Rows of pointing data:
--- begin ---
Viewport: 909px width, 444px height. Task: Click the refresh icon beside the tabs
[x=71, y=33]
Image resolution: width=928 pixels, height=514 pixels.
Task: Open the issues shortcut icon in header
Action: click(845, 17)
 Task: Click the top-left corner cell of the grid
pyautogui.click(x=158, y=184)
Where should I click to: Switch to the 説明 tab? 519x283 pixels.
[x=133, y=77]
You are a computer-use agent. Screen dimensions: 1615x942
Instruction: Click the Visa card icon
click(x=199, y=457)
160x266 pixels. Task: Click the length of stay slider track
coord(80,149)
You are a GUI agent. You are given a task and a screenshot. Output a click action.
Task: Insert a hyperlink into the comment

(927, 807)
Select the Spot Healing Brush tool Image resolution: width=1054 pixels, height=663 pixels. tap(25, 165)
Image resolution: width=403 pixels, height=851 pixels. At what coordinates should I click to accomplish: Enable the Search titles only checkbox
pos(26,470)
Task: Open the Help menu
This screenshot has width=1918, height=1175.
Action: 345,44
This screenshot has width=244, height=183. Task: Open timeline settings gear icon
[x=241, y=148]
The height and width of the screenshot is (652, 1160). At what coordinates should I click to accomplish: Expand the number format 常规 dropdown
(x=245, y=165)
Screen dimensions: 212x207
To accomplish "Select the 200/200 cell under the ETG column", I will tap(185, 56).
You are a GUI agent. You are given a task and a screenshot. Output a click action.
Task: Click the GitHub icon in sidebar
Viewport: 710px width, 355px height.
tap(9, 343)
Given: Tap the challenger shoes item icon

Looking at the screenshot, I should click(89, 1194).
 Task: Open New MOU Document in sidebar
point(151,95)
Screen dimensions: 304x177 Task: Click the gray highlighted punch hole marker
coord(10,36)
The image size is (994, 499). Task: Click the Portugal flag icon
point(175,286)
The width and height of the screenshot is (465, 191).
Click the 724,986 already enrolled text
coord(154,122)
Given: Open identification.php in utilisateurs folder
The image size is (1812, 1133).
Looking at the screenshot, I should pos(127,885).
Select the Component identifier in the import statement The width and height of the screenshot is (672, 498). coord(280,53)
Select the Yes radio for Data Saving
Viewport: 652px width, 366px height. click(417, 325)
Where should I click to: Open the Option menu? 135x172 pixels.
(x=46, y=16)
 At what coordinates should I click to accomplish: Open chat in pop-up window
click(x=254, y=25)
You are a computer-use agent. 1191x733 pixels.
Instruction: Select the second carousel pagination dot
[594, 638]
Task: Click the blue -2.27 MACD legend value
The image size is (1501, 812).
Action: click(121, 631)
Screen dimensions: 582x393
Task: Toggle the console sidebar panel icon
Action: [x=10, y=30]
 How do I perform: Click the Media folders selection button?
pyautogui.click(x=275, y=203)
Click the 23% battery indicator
--- end ---
PROMPT: Reproduce the rows between the line containing "Select the Yes radio for Data Saving" and the end of the rows, inclusive, without any alteration.

THE ANSWER:
Select the Yes radio for Data Saving
Viewport: 652px width, 366px height. click(417, 325)
Where should I click to: Open the Option menu? 135x172 pixels.
(x=46, y=16)
 At what coordinates should I click to accomplish: Open chat in pop-up window
click(x=254, y=25)
You are a computer-use agent. 1191x733 pixels.
Instruction: Select the second carousel pagination dot
[594, 638]
Task: Click the blue -2.27 MACD legend value
The image size is (1501, 812).
Action: click(121, 631)
Screen dimensions: 582x393
Task: Toggle the console sidebar panel icon
Action: [x=10, y=30]
 How do I perform: Click the Media folders selection button?
pyautogui.click(x=275, y=203)
Click the 23% battery indicator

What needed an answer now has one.